Jeudi 06 février 2025 aux premières heures de la matinée, les habitants de Goma ont été contraints de se rendre massivement au stade sous l’ordre de l’AFC/M23. Selon plusieurs témoignages, cette mobilisation forcée s’est déroulée dans un climat de peur et d’oppression, marquant une prise de contrôle totale sur la population. Seuls les enfants de moins de 18 ans, les personnes âgées et les individus en situation de handicap ont été autorisés à rester chez eux.

Dans les quartiers, les maisons sont restées vides, vidées de leurs occupants. « Ils nous ont poussés comme du bétail vers le stade », confie un témoin sous anonymat, décrivant une situation de contrainte absolue.

Un climat d’insécurité exacerbé

Depuis l’occupation de Goma par le M23, la ville fait face à une recrudescence alarmante des actes criminels. La libération des détenus de la prison de Munzenze et l’abandon d’armes par des soldats en retraite ont alimenté le chaos. Des individus armés sèment la terreur, tandis que la population excédée recourt à la justice populaire. Ce matin, quatre présumés bandits ont été lynchés à mort par des habitants en colère.

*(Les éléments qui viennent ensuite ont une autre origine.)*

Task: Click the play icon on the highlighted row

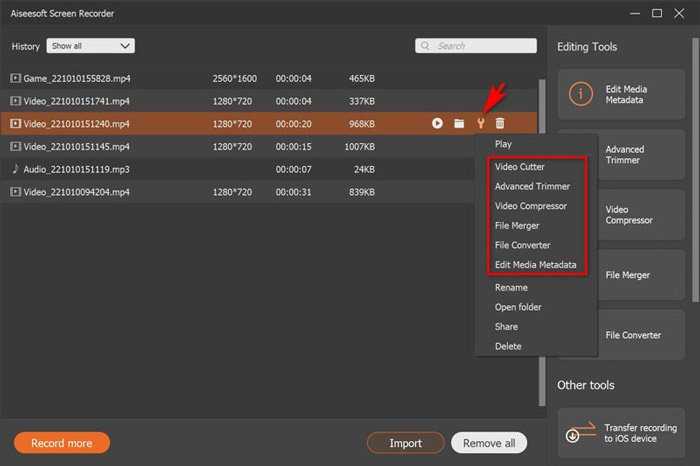Action: tap(437, 123)
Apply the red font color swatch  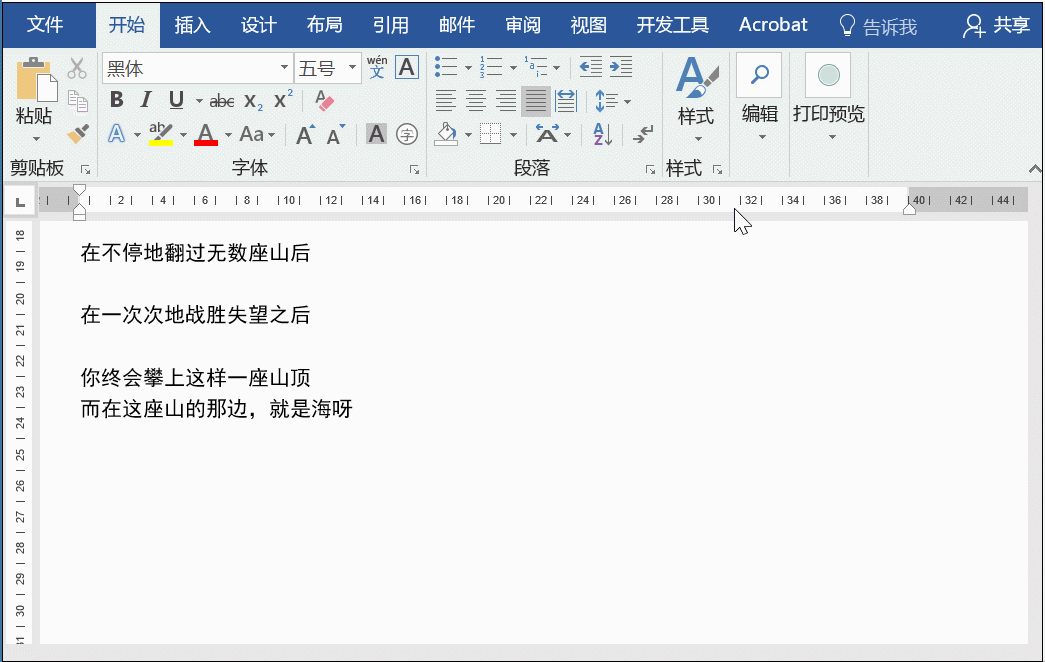[206, 134]
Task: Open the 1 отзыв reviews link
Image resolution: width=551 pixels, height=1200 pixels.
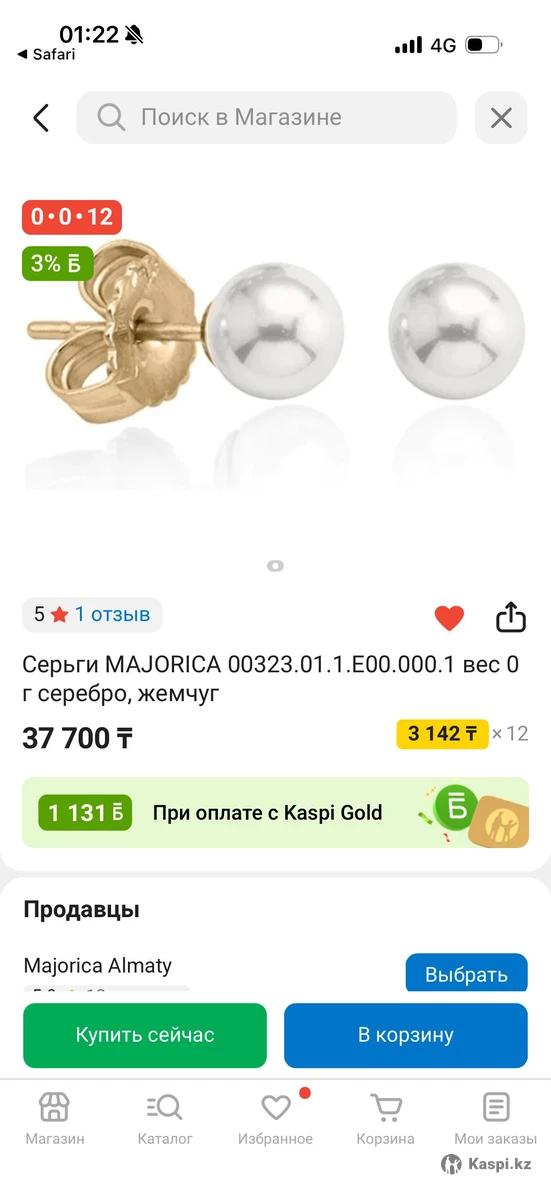Action: [112, 614]
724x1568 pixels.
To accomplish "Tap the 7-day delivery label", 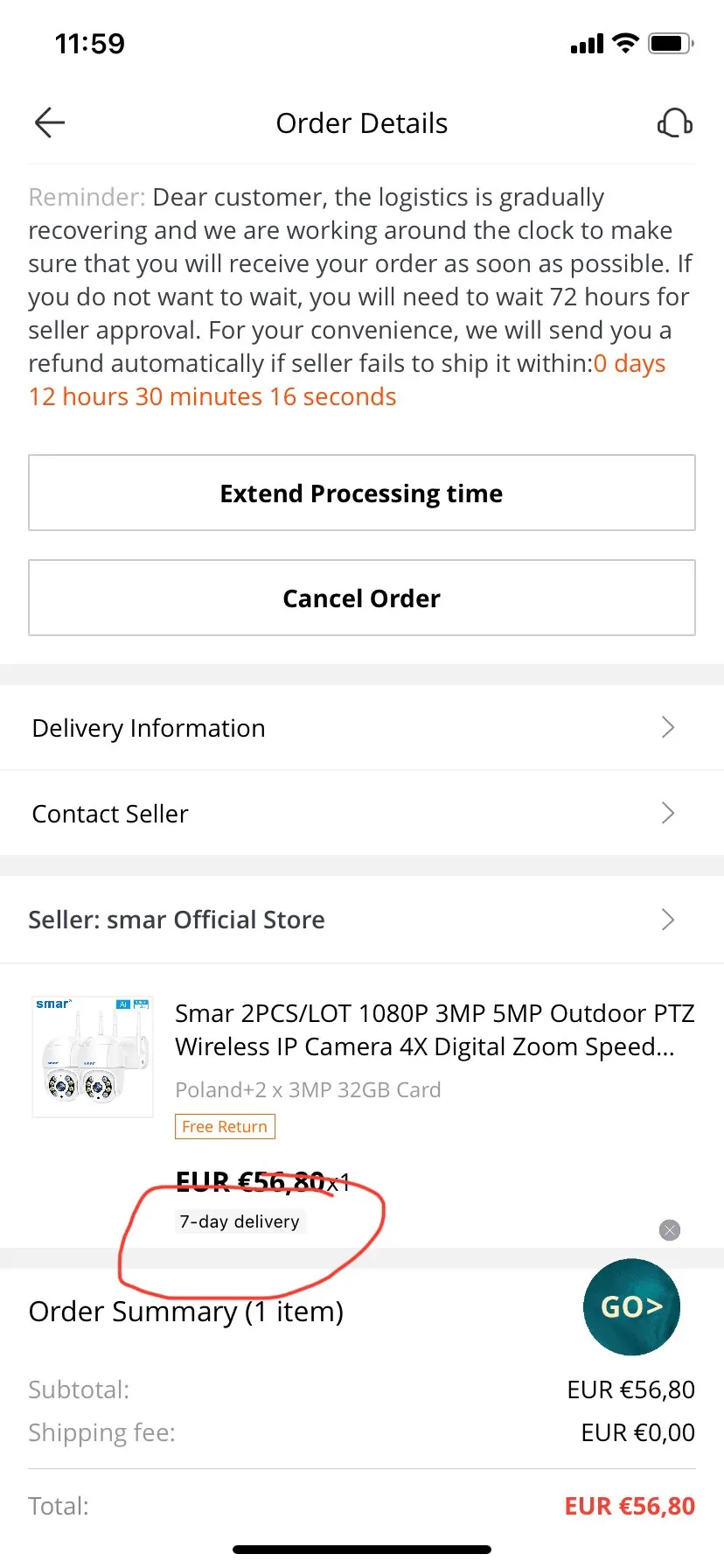I will 240,1222.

Un projet de « libération » contesté

De nombreux Gomatraciens dénoncent les véritables intentions du mouvement rebelle. « Nangaa prétend vouloir libérer le Congo, mais ses gardes du corps sont tous des Rwandais », s’indigne un citoyen. Certains estiment que l’AFC/M23 ne mène pas une guerre de libération, mais plutôt une guerre d’occupation visant à l’expansion de l’empire Hima-Tutsi.

La situation reste extrêmement tendue à Goma, où les habitants, livrés à eux-mêmes, tentent de survivre entre oppression et insécurité.